Apesar das chuvas
excessivas e dos preços baixos de álcool na maior parte da safra, a
remuneração paga ao fornecedor pela cana-de-açúcar aumentou 16% em São
Paulo na safra 2009/10, finalizada oficialmente em 31 de março passado. O
melhor desempenho em relação ao ciclo anterior, se deveu, sobretudo às
vendas de açúcar no mercado interno, cujos preços superaram de longe os
registrados na exportação.
Para o próximo
ciclo, a expectativa é que a remuneração pela matéria-prima volte a
subir a níveis superiores a 10%, mas desta vez, com impulso do açúcar
negociado no mercado externo. O motivo é que os preços recordes vistos
na bolsa de Nova York, em janeiro, vão, de fato, refletir no caixa das
usinas este ano.
Ismael Perina Júnior, presidente da Organização dos
Plantadores de Cana da região Centro-Sul (Orplana), explica que grande
parte do açúcar da safra 2009/10 foi ! fixada em um momento em que os
preços estavam ainda bem abaixo de 20 centavos de dólar por libra-peso.
Quando as cotações começaram a subir, o que culminou nos recordes
históricos, boa parte da safra antiga já tinha sido fixada a níveis mais
baixos. Assim, foi a produção da recém-iniciada safra, a 2010/11, que
mais aproveitou os preços acima de 20 centavos, segundo ele. Ontem, o
contrato com vencimento em julho em Nova York caiu 60 pontos, fechando
em 17,08 centavos de dólar por libra-peso.
Os plantadores de
cana-de-açúcar de São Paulo receberam na temporada 2009/10, em média, R$
46,35 por tonelada da matéria-prima entregue, ainda abaixo do custo de
produção, que foi de R$ 53,43, de acordo com Perina.
Pelos cálculos do
Consecana (Conselho dos Produtores de Cana-de-Açúcar, Açúcar e Álcool do
Estado de São Paulo), o açúcar de mercado interno representou uma
remuneração de R$ 0,5136 por quilo de Açúcar Total Recuperável (açúcar
contido na cana).

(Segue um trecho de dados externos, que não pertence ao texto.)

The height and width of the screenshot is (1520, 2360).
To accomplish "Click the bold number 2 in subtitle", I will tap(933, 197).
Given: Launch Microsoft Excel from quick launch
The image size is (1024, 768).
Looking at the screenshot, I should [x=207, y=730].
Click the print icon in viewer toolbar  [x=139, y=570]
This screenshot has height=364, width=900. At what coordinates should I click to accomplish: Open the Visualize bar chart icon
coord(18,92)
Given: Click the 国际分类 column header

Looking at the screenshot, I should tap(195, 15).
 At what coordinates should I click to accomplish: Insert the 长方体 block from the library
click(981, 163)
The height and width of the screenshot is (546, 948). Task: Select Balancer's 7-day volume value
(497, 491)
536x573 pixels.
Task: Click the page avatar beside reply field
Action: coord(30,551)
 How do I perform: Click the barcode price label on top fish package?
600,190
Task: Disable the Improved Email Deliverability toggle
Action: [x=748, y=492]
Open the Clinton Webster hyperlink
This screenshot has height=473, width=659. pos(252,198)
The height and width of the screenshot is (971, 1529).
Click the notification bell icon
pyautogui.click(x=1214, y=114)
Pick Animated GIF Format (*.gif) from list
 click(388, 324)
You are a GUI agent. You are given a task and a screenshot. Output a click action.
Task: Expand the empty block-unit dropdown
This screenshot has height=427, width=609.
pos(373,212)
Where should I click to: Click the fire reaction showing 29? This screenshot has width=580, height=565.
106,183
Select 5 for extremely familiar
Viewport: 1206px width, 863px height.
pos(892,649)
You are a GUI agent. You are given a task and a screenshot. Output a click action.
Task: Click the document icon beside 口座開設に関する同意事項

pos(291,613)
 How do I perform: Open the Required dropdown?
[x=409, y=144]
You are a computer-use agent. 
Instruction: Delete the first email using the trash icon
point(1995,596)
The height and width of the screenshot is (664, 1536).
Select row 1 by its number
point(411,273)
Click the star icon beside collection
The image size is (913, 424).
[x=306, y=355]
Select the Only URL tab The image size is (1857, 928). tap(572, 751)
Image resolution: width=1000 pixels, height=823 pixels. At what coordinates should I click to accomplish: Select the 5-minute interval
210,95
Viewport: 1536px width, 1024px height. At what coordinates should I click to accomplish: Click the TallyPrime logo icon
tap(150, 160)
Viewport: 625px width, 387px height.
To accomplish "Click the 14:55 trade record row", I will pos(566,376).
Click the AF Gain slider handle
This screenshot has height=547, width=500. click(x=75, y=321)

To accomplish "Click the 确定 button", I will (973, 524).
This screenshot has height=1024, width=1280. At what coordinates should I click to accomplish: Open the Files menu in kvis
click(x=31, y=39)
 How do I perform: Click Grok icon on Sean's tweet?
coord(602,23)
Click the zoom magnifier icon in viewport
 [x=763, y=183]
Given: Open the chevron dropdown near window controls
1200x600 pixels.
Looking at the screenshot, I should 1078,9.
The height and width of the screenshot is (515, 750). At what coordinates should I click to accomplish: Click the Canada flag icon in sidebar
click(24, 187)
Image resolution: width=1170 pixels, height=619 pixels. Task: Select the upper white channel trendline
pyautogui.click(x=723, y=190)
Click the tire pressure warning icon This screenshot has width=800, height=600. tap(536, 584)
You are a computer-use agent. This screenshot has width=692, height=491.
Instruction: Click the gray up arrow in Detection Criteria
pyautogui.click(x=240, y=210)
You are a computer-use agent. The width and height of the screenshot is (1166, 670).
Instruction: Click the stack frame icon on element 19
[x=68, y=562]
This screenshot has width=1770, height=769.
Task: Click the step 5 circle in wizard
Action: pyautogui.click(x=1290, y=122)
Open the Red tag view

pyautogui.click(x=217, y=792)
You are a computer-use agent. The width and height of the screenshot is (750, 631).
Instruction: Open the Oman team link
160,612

No caso do açúcar VHP (exportação), esse valor foi de
R$ 0,3433, para o álcool anidro, de R$ 0,3422 e para o hidratado, R$
0,3019.
"Assim,
ponderando a quantidade vendida de cada um desses produtos pelas
usinas, a remuneração por quilo de ATR foi de R$ 0,3492 na média da
safra, isso porque os açúcares de exportação, que tiveram preços
menores, são a maior parte do volume vendido, cerca de dois terços da
produção total", explica Perina.
Mesmo abaixo do custo de produção, a
remuneração da safra 2009/10 foi 16% superior à temporada anterior, de
R$ 39,88, que também ficou distante de cobrir os custos, de R$ 53,12 por
tonelada, segundo dados da Orplana. "É a terceira safra consecutiva com
remuneração abaixo do custo. Isso nunca aconteceu na história", diz
Perina. Além dos preços baixos do açúcar e do álcool em quase toda a
safra, o clima chuvoso também afetou a receita do plantador, segundo
Perina. "O problema é que o país ainda não criou um modelo de seguro
rural condizente com a necessidade do produtor".
A adoção ao modelo
Consecana, metodologia criada há cerca de 7 anos por usinas e
plantadores de cana, não é obrigatória. Produtores de cana podem optar
por vender a matéria-prima sem contrato. As associações ligadas à
Orplana, inclusive em Minas Gerais, Goiás e Mato Grosso, somaram na
safra 2009/10 um volume de 130 milhões de toneladas de cana, 24% de toda
a matéria-prima moída no Centro-Sul.